→ Your task
Repeat the lines from the one containing "Enable the WhatsApp checkbox" through the end of the listing exactly, both ends included. Do not carry over any pictures.

→ Records to use
========================================================================
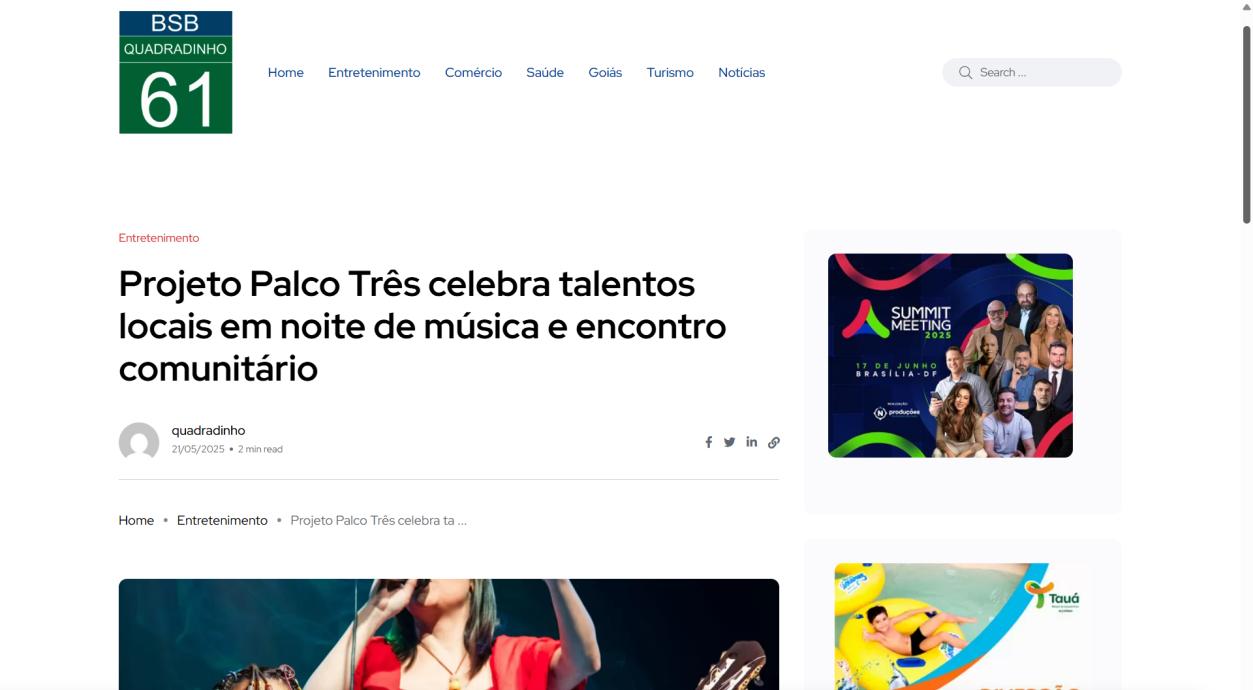Copy article link via chain icon
The height and width of the screenshot is (690, 1253).
tap(774, 442)
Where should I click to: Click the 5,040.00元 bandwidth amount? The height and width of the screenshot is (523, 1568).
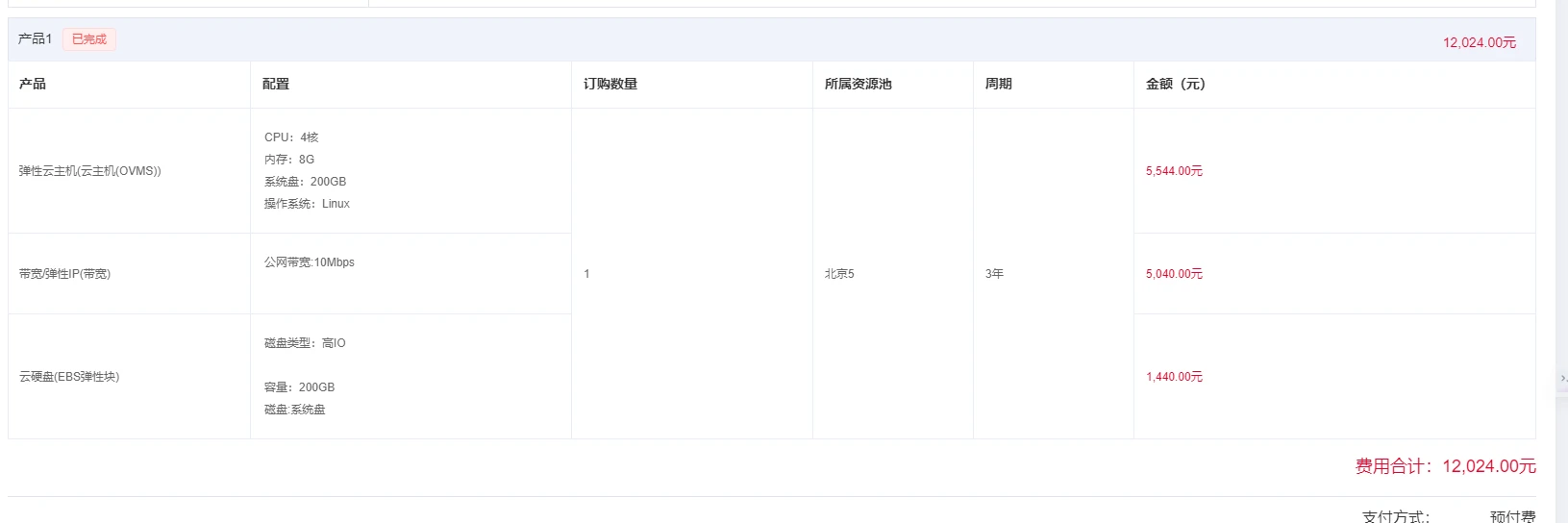coord(1174,274)
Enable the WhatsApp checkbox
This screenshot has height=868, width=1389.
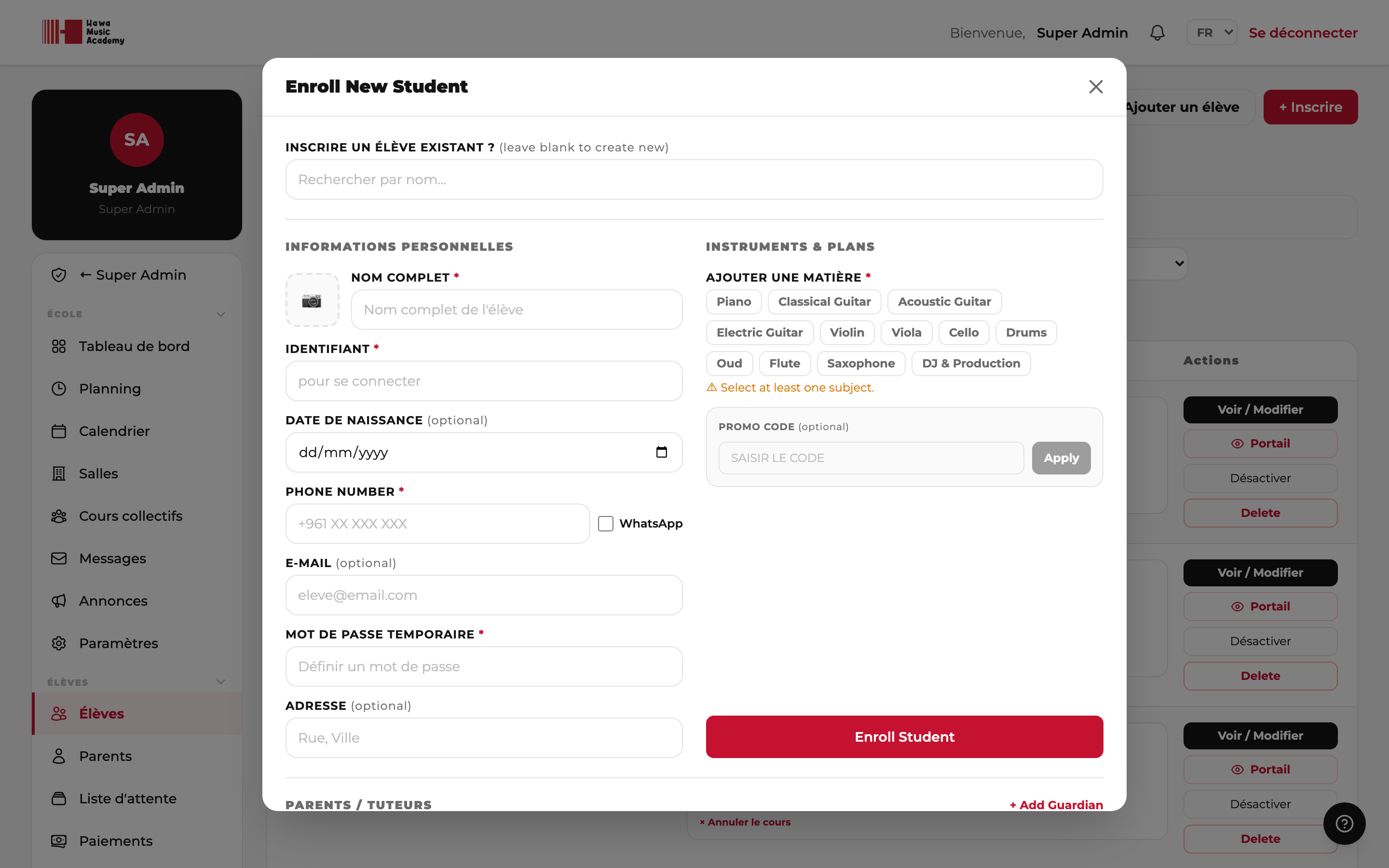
========================================================================
→ Your response
Enable the WhatsApp checkbox
This screenshot has height=868, width=1389.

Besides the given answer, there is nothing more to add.